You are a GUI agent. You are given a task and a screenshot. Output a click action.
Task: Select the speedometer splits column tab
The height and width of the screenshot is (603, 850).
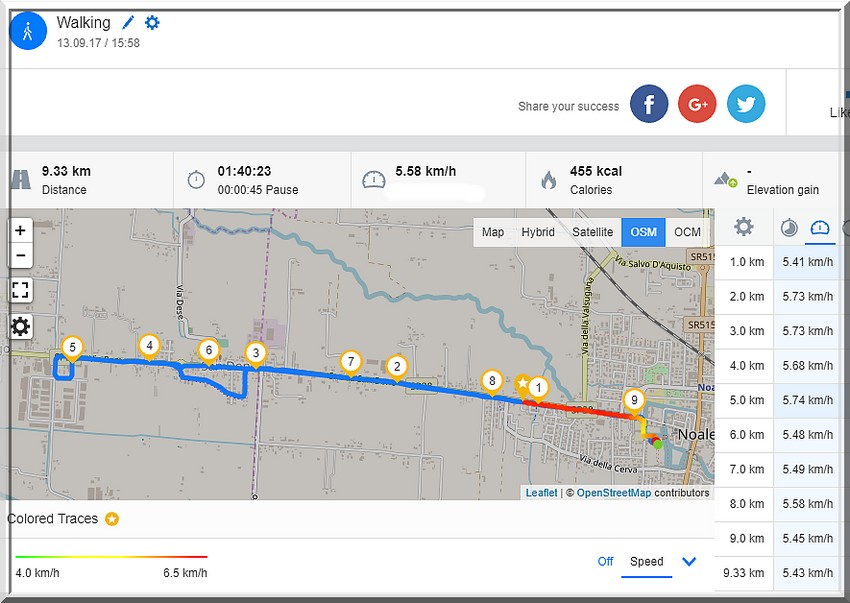820,227
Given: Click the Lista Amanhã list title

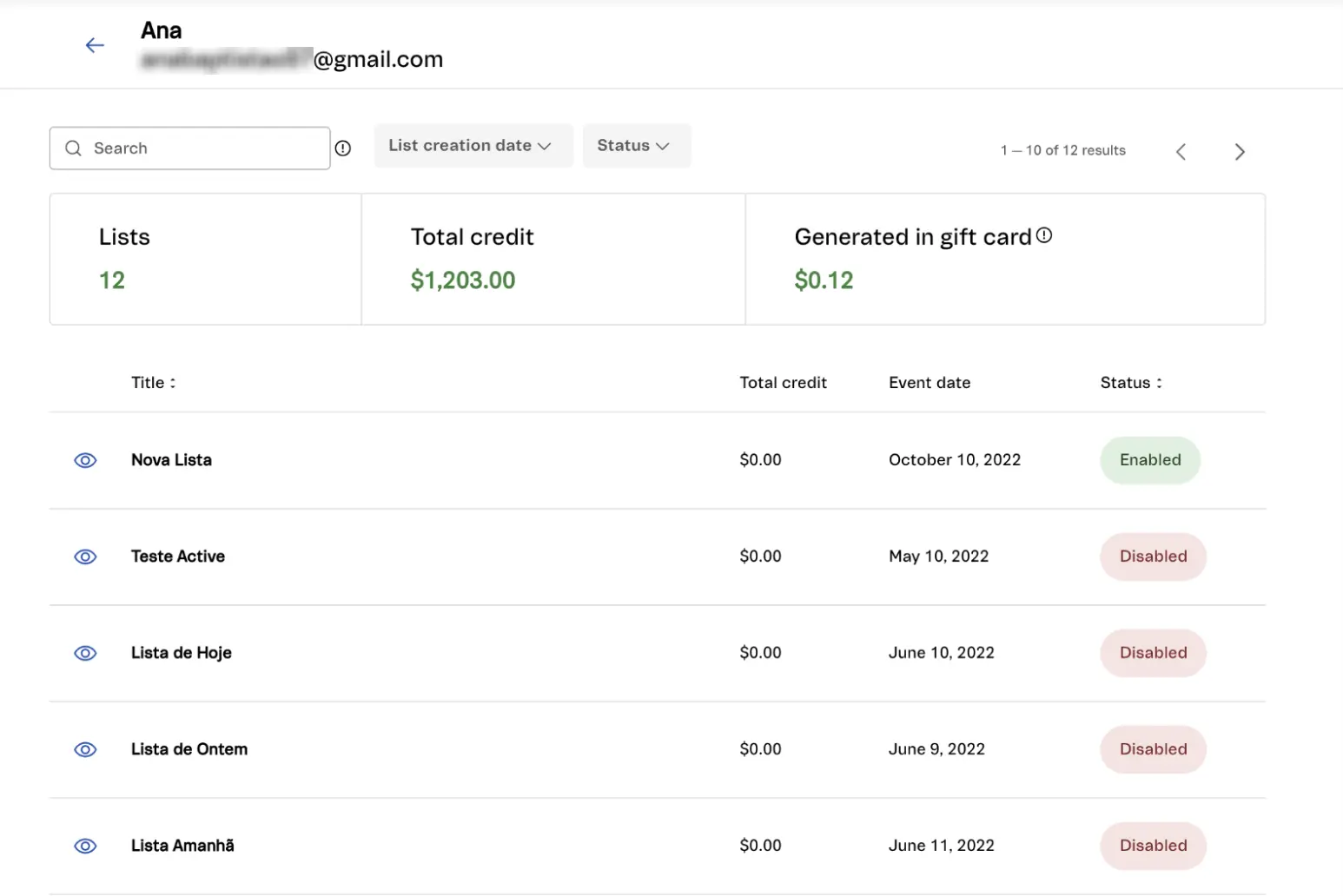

*INSTRUCTIONS FOR THE TASK*
Copy every line of the data above word for word, leaving out the pictures.

*RESULT OF THE TASK*
You are a GUI agent. You are given a task and a screenshot. Output a click action.
Task: Select the speedometer splits column tab
The height and width of the screenshot is (603, 850).
820,227
Given: Click the Lista Amanhã list title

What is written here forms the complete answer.